Computed Tomography (CT or CT Scan)

Computed Tomography (CT or CAT scan) is a state of the art 32-slice scanner. The scanner looks like a large donut with a narrow table in the middle. The technologist begins by positioning you on the table. Your body may be supported by pillows to help you remain still and in the proper position during the exam. Once the exam begins, the table will move slowly into the round opening of the scanner while the x-ray tube rotates around your body. Depending on the area of the body being examined, the increments of movement by the table may be so small that they are almost undetectable or large enough that you feel the sensation of motion. You may hear a quiet clicking or buzzing sound as the table moves through the machine. The test itself is completely painless, but it is very important for you to remain motionless for the length of the study, which is typically brief. You will be alone in the room during the scan; however, the technologist can see, hear and speak with you at all times.

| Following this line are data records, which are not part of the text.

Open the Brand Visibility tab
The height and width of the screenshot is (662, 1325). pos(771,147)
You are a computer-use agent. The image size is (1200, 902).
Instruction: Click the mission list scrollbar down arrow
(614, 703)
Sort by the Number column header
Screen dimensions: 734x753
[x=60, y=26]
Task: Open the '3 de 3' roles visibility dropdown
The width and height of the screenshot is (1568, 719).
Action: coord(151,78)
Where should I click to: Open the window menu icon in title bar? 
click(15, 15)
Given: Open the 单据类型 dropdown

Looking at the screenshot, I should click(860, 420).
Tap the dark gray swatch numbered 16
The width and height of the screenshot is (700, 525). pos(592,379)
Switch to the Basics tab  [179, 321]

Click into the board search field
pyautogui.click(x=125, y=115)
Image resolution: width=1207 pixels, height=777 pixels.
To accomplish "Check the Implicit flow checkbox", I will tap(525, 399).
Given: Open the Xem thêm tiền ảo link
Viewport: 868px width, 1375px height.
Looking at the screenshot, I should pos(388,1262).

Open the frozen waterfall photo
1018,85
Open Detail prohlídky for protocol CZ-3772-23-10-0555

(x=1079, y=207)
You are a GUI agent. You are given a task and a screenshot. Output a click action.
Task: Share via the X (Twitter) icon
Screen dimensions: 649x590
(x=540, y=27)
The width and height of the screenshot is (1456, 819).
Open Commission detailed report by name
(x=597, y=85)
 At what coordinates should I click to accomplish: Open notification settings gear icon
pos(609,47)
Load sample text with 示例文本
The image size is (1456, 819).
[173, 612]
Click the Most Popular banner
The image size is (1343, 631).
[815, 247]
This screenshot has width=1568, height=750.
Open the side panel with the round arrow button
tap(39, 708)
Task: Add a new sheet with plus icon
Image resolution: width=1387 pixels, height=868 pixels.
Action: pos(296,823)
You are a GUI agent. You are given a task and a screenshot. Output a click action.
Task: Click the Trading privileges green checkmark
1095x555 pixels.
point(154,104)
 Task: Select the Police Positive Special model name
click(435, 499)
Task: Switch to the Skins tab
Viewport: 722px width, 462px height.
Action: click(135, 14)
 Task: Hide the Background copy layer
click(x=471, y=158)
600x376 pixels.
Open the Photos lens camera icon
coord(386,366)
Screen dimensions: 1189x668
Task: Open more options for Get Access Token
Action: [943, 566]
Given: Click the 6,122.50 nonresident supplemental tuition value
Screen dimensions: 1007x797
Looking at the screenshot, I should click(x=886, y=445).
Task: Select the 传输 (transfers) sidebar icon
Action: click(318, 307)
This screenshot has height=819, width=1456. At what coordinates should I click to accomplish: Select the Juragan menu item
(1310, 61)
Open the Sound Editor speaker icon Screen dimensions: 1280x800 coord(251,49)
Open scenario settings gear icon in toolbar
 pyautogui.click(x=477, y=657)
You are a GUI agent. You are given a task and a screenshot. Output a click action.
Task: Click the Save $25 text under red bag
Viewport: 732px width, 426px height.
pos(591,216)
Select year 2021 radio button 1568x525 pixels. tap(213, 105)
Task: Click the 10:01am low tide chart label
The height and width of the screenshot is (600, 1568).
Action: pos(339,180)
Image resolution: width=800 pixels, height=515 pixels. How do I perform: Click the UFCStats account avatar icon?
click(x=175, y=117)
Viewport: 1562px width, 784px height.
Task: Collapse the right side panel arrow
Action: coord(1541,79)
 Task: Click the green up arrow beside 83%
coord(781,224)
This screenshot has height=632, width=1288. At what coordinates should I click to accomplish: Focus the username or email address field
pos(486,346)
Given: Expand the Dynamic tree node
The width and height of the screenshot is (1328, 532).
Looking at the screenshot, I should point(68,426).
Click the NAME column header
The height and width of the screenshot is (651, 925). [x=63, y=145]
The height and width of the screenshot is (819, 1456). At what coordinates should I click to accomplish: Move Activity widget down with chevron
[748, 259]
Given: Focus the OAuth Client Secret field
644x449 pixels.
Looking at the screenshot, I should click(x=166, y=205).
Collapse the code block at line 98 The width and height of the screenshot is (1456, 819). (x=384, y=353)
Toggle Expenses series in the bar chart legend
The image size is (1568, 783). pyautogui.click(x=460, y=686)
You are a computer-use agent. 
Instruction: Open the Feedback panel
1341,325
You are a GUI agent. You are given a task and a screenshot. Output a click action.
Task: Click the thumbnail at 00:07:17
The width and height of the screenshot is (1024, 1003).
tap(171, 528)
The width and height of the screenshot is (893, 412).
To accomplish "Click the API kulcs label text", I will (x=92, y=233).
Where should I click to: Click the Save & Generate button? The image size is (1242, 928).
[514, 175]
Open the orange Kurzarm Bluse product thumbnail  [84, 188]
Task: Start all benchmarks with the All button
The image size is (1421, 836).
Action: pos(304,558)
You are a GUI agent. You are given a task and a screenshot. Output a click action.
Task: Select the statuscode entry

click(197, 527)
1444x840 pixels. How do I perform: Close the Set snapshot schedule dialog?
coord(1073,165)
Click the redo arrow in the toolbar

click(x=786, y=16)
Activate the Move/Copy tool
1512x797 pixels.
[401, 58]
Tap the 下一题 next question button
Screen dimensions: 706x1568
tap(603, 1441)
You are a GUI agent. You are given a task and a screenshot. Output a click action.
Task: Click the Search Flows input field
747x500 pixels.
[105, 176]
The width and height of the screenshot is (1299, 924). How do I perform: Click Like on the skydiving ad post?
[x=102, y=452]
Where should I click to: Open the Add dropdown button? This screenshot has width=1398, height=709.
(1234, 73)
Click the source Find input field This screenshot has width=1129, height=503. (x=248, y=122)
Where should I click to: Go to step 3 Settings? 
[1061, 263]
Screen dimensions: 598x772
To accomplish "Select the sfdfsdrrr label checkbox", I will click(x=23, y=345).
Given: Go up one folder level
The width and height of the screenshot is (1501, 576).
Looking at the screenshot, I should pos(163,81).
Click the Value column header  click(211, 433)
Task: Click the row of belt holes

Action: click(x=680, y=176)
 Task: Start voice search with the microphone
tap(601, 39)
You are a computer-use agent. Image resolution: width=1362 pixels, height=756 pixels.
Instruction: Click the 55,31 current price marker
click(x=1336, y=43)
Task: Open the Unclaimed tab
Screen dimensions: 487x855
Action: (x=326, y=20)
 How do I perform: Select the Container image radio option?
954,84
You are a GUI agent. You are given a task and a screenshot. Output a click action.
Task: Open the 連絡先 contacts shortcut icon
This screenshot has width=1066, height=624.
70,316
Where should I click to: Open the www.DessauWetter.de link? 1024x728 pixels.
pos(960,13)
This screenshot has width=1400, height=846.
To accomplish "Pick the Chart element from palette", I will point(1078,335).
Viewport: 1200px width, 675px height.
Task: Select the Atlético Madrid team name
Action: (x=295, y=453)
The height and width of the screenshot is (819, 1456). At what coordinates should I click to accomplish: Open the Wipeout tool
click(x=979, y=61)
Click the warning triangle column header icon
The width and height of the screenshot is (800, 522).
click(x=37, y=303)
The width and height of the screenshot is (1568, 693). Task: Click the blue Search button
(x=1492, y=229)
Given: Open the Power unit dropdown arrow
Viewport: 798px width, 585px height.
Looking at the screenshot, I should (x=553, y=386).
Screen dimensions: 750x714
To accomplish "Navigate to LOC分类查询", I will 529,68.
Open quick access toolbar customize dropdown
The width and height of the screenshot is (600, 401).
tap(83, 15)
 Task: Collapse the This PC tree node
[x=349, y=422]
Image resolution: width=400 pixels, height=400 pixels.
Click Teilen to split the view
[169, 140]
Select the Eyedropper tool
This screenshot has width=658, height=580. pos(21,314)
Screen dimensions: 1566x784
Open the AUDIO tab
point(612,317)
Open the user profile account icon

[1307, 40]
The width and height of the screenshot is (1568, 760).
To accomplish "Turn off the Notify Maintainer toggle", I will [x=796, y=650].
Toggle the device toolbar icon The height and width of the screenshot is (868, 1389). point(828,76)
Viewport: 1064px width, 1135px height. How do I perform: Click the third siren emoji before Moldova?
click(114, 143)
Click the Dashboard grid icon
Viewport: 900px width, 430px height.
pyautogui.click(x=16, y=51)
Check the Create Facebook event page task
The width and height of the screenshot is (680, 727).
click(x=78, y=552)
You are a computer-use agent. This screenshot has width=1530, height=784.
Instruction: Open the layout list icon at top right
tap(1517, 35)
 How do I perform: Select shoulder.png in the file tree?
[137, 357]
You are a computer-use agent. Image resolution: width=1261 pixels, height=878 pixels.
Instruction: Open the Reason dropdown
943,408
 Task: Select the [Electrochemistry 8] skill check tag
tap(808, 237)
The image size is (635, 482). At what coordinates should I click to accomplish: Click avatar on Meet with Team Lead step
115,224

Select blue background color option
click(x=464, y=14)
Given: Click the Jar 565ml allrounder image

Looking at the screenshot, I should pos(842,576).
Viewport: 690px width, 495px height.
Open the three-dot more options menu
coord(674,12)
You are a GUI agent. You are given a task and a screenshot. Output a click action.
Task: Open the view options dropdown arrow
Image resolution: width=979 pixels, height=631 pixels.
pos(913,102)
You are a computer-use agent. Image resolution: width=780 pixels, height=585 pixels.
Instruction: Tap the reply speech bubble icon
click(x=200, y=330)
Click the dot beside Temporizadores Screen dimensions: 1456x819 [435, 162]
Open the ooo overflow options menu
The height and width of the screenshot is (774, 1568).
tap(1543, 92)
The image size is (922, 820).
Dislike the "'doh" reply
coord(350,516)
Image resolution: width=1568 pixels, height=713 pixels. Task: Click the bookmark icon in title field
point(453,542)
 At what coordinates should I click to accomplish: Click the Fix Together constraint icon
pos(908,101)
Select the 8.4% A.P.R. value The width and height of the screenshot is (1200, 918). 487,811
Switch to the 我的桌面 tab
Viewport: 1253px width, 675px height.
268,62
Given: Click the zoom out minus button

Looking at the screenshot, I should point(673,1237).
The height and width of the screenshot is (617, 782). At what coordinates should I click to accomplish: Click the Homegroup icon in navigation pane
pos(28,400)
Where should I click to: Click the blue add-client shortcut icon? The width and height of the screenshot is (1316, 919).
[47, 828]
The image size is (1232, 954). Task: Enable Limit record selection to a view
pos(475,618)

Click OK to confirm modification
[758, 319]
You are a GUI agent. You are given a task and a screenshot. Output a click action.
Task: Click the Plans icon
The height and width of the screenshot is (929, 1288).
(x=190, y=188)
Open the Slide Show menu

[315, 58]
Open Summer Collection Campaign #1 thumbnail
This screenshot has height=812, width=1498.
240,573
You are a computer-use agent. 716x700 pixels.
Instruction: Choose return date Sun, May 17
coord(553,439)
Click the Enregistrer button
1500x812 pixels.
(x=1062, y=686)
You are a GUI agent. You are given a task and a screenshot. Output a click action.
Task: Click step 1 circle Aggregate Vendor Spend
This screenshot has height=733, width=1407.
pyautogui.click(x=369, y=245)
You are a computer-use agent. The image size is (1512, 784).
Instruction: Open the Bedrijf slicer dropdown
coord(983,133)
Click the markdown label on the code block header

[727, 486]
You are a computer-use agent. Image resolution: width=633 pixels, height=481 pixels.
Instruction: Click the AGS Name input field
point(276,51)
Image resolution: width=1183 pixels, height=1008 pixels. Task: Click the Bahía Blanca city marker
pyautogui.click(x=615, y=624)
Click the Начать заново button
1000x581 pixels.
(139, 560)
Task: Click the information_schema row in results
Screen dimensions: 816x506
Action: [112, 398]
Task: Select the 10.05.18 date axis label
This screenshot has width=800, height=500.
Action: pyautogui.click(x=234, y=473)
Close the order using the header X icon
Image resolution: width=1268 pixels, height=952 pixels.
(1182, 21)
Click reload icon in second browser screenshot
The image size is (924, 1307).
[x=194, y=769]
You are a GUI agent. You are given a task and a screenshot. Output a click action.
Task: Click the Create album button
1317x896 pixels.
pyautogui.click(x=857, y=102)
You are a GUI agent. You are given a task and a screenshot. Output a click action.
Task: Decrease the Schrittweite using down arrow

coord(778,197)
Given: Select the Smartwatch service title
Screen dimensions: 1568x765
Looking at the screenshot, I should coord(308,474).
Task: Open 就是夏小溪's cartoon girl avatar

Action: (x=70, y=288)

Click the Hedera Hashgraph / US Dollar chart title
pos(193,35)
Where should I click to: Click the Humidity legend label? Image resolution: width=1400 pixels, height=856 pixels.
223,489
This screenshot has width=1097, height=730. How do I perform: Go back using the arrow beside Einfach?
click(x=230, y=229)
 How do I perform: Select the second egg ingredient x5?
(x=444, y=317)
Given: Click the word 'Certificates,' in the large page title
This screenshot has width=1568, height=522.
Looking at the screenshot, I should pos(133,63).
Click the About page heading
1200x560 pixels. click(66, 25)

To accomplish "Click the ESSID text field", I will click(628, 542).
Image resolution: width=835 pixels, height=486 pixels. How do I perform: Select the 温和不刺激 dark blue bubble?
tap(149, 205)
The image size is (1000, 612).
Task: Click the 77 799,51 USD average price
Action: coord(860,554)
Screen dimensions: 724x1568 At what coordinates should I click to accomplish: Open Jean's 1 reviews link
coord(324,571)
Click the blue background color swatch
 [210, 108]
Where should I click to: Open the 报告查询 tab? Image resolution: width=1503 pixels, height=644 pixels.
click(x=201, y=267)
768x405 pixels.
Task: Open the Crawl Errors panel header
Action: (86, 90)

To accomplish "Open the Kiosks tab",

We are able to perform routine scans as well as Computer Tomography Angiography (CTA). During a CT many images from different angles around the body are obtained. CT imaging is useful because it can show several types of tissue- lung, bone, soft tissue and blood vessels- with great clarity. Most scans can be performed in less than fifteen seconds. Routine scans include the head, facial, sinuses, chest, abdomen, and pelvis, upper and lower backs, extremities as well as more specialized procedures.

Outpatients can be scheduled 7 days a week from 7:00 a.m. until 9:00 p.m. Emergency department coverage is 24 hours a day 7 days a week. You will receive the results of your CT Scan from the healthcare provider that ordered the test.